第六章

パキスタンの孤立と第二次グレートゲーム



 94年11月に姿を現した新勢力「タリバン」。彼らはラバニたちが手を焼いたヘクマティアルを倒し、ヘクマティアルたちが成し遂げられなかった首都カブールを落とし、ソ連が10年かかっても実現できなかったアフガニスタン全土を、わずか4〜5年で手に入れてしまった。武器の扱い方も知らない貧しい村の「タリブ」たちに、なぜこのような偉業ができたのであろうか?

 その理由は三つある。

* **課題の指示**
1: タリバンの台頭を扱った文章のうち、「94年11月に姿を現した新勢」から「な偉業ができたのであろうか?」までの部分を、一字一句違えずにそのまま繰り返してもらえますか?
2: タリバンの台頭を扱った文章の続きを、最後の文のすぐ後から書き進めてもらえますか?

* **データ抜粋**
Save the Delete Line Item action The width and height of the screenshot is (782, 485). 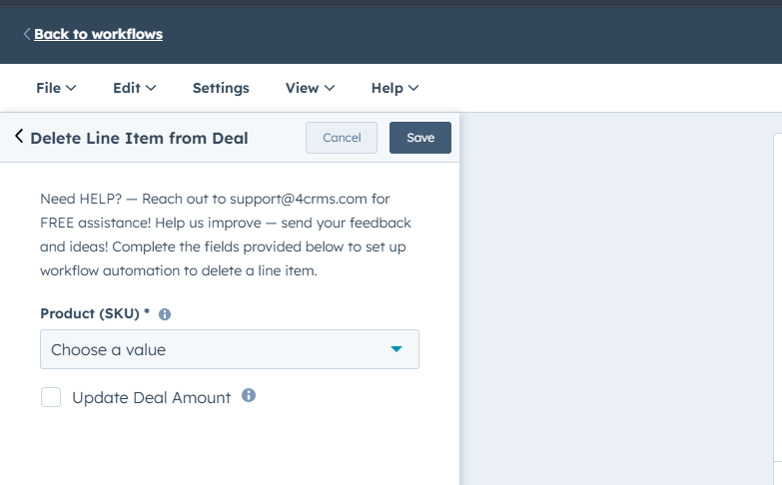[x=420, y=138]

* **各課題の解答**
1:
94年11月に姿を現した新勢力「タリバン」。彼らはラバニたちが手を焼いたヘクマティアルを倒し、ヘクマティアルたちが成し遂げられなかった首都カブールを落とし、ソ連が10年かかっても実現できなかったアフガニスタン全土を、わずか4〜5年で手に入れてしまった。武器の扱い方も知らない貧しい村の「タリブ」たちに、なぜこのような偉業ができたのであろうか?

2:
1 ソ連侵攻・内戦に疲れた人々の支持
2 ヘクマティアルから乗り換えた、パキスタン・サウジアラビアの援助
3 運送マフィアの支援

 まず「1」について。1978年12月に始まったソ連の侵攻、そして1992年から始まったムジャヒディン各派による権力闘争。この十数年間の最大の犠牲者は一般の人々だ。彼らは家を失い難民となり、中央アジア・イラン・パキスタンに逃れた。残った人々も相次ぐ内戦と追い打ちを欠けるような大干ばつ・二度の大地震により生活はどん底だった。難民の数、400万人以上。餓死者の数は年間50〜100万人。アフガニスタンの人々は、もう疲れた。誰がリーダーになっても良いから、最低限の行政活動をして欲しかった。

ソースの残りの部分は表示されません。